A Secular Dalai Lama
The Dalai Lama is the living incarnation of the Bodhisattva of compassion, Avalokitesvara. The institution of the Dalai Lama was created by a Mongol chief, Altan Khan, in the year 1578. Altan Khan already ruled a great section of the Mongolian empire and parts of northern China when he first came in contact with Tibet.

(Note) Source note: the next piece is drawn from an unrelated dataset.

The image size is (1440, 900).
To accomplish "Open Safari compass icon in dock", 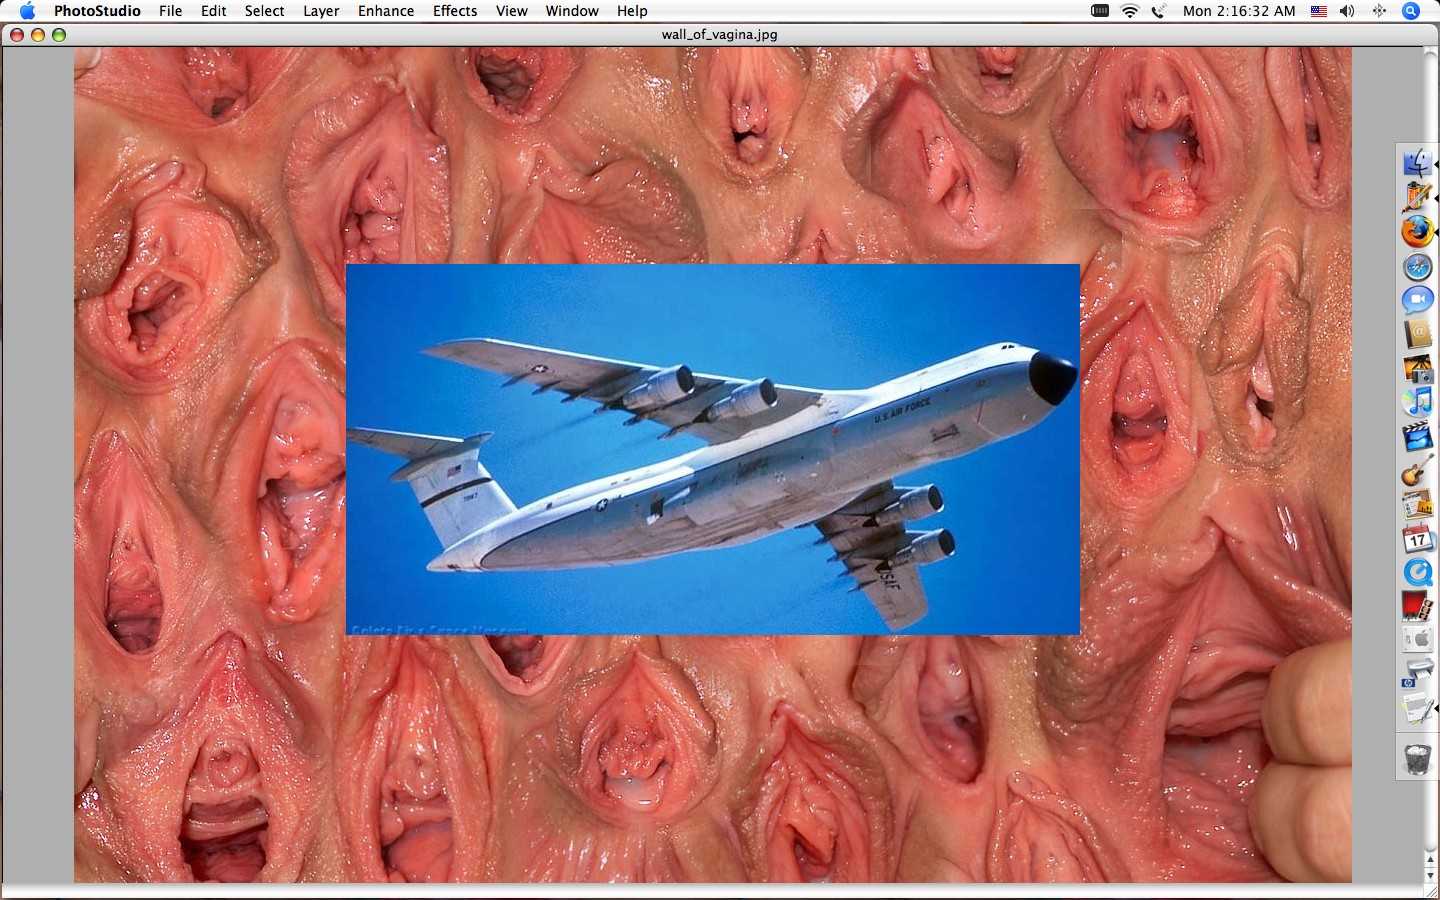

In this first meeting, Altan met the lama of the Gelukpa sect of Tibetan Buddhism, bSod-nams rGya-mtsho, and impressed by his insight, conferred upon him the title of Dalai Lama. “Dalai in Mongolian means ocean, implying that his wisdom is as deep as an ocean.” Altan Khan received the title of Dharmaraja in return, giving legitimacy to Mongolia’s influence over Tibet. “Mongolian laws were revised in the light of Buddhist teachings and the Mongolian nobility and the Buddhist ecclesiastical hierarchy were put on an equivalent footing.” This act was a step toward unifying religion and politics in Tibet.

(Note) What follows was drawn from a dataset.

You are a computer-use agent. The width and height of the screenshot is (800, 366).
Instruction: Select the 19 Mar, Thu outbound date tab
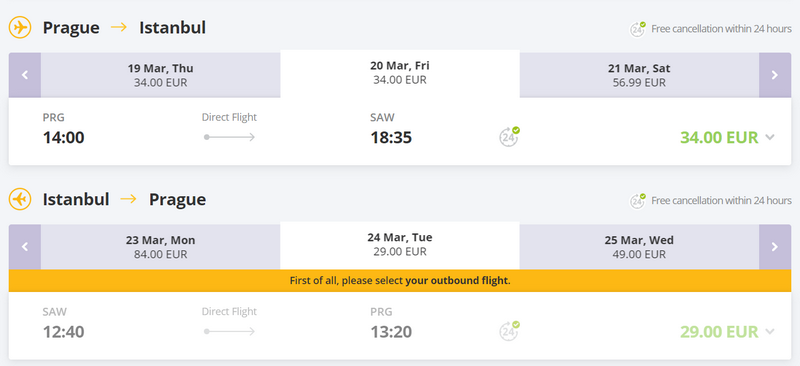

BSod-nams rGya-mtsho was actually the third incarnate of his lineage. It was common practice to maintain spiritual lineages like this in Tibet. For this reason, BSod-nams rGya-mtsho is considered the third Dalai Lama. Altan Khan, to maintain control over Tibet, made sure he had power over the selection of the successor. He subsequently named his grandson to be the fourth Dalai Lama. It wasn’t until the fifth Dalai Lama that we begin to see the institution as it is today.
The Gelukpa sect, also known as the ‘Yellow Hats’, were not the only sect of Buddhism in Tibet at this time. The other main faction was the Karma-pa sect, or the...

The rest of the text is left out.